Had I known it was the last time I’d be sleeping in a bed for the next 10 weeks, I would have enjoyed the moment more. I found myself at 5 a.m. wide awake staring at the ceiling in my small hotel room in Amami City. It still hadn’t hit me how much different Amami is than the Japanese mainland.
Still in a bit of a daze I soon stumbled upon a Lawson’s convenience store where I bought a can of hot coffee and an onigiri. An onigiri is a rice ball wrapped in “nori” seaweed (the kind used for sushi rolls) and stuffed with salmon, pickled plum, pickles, all kinds of things. Parents make them for their children’s lunch, but they’re also a super convenient calorie boost available at every convenience store. Lawson’s is an old American convenience store that has long since left the US, but is everywhere in Japan.

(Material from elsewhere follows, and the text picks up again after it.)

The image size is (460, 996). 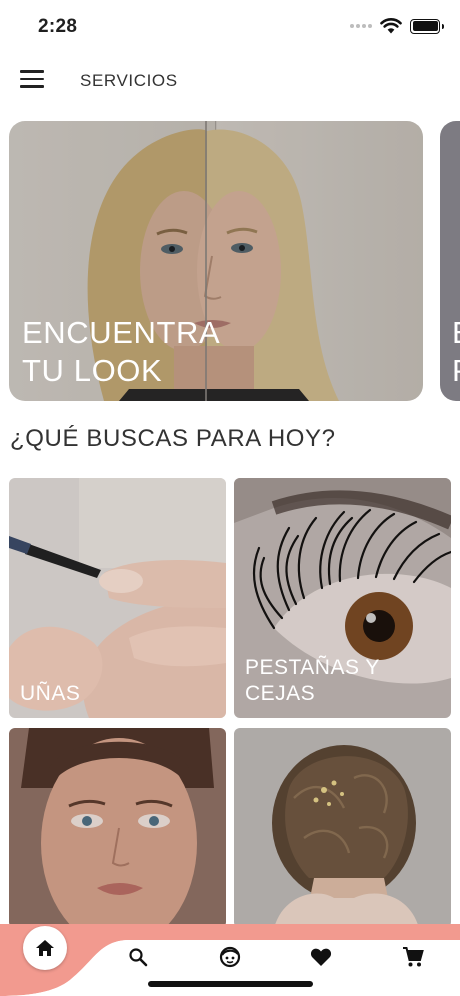 What do you see at coordinates (129, 80) in the screenshot?
I see `page-title: SERVICIOS` at bounding box center [129, 80].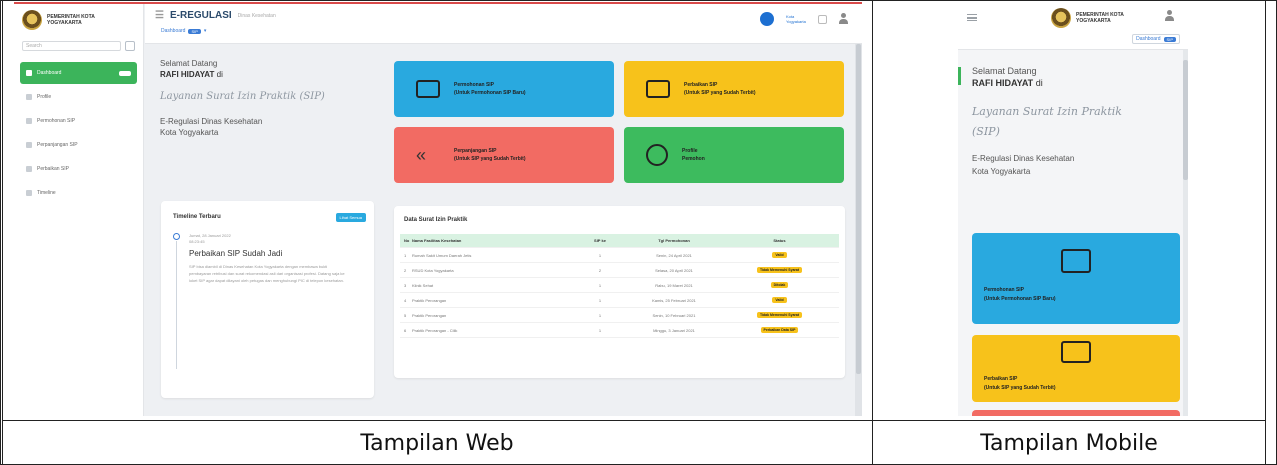  What do you see at coordinates (674, 330) in the screenshot?
I see `cell-date: Minggu, 3 Januari 2021` at bounding box center [674, 330].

The cashier paused, stared at me for a few seconds, then quickly looked away. I could tell she was surprised to see a tall white man clearly out of place. For perspective, I’m 6’1” and weigh over 210 lbs. I’m a big guy in the US. I’m huge in Japan. Very slowly she asked me in Japanese what I was doing in Amami? I said in my best Japanese, I was studying how to make kokuto shochu at Nishihira Shuzo. “Shochu, you’re making shochu!?”, she replied, then smiled and wished me luck. As I left the store, the customer behind me quickly paid for her groceries and chased me outside. She handed me a chocolate heart. She said in broken English, “You look like Leonardo Dicaprio.” I sometimes get Woody Harrelson, Jason Segel, or Falkor the Luck Dragon, but Leonardo Dicaprio was a first. I blushed, thanked her for the compliment, told her she was very kind, and that Leo is far better looking than me.
At noon, Tomoko arrived at the hotel for our first meeting in person. She greeted me warmly before driving us to lunch.
I don’t think I’ll ever get used to driving on the left side of the road. All of your instincts are backwards. You have to turn your brain off and pray that all of the other drivers stay on the left too. It’s irrational, but a lifetime of driving on the right doesn’t disappear easily.
Tomoko lived in New York City for 19 years and understands the small differences between American and Japanese business cultures. As we dined at a coffee shop that served savory Amami style fried chicken, Tomoko gave me a quick run-down on what to expect and the best ways to present myself. 1) don’t talk politics 2) be humble 3) always smile 4), and be kind. Pretty great advice for life in general. After lunch, I checked in at Sumi Ryokan, the Japanese style inn I would be staying for 2 months.
Two days later, Tomoko and I made our first trip to Nishihira Shuzo, which is owned and operated by the Nishihira family and has been producing kokuto shochu for over 90 years. Isao Nishihara and his wife Kinuko have been at the helm for the past 30 years. Their daughter, Serena, is the shochu toji (master distiller) and who I would be spending most of my time working with. They were very happy for me to be there and invited us to the back office to have coffee and tea. Tomoko, being fluent in Japanese and English, translated. They thanked me for traveling all the way to Amami and interning with their company. I thanked them for giving me this incredible opportunity. We discussed our goals and what would be expected of me. Serena, full of smiles, said she was excited to teach me and to learn more about shochu production together. Isao disappeared behind his desk and soon Chick Corea played lightly in the background. We talked for nearly an hour about family, music, my life in the Navy, how the company started, Serena’s music goals, and how I discovered shochu. However, shochu was almost an afterthought. The family wanted to know who I was and what fate led me to their couch, on a small island, in the middle of the Pacific Ocean. It hadn’t dawned on me before that moment that Stephen Lyman and I are possibly the only Americans to have interned for an extended stay at a shochu company. I left the first meeting feeling embraced. All the hidden worries we both shared about the internship were quickly washed away. They gave me the week off to get adjusted to the island and invited me to a welcome party that weekend in my honor.
The whole shochu crew showed up for the celebration and welcomed me to the company with open arms and lots of shochu. We ate yakitori, sushi, and I tried squid ink soup for the first time. After dinner, we headed off to Mayasco, a live music bar. At the bar, Serena jumped on the drums, Gupe (one of the staff) grabbed the bass guitar, I sat down at the piano, and Isao-san picked up the microphone. We played “House of the Rising Sun”, “Sukiyaki”, and “Your Song”. Earlier in the night Isao-san told me he had sung Billy Joel’s “Just the Way You Are” to Kinuko-san on their wedding day. For the last song, I played the opening riff to “Just the Way You Are”, Serena set down a nice groove, Gupe followed the changes, and Isao-san sang his heart out to his wife. At that moment we all felt like children, bonded through shochu and the unexplainable power of music. We were no longer lost in translation, but friends listening to rhythms and chords change. Singing melody lines while Isao-san expressed his love for his wife.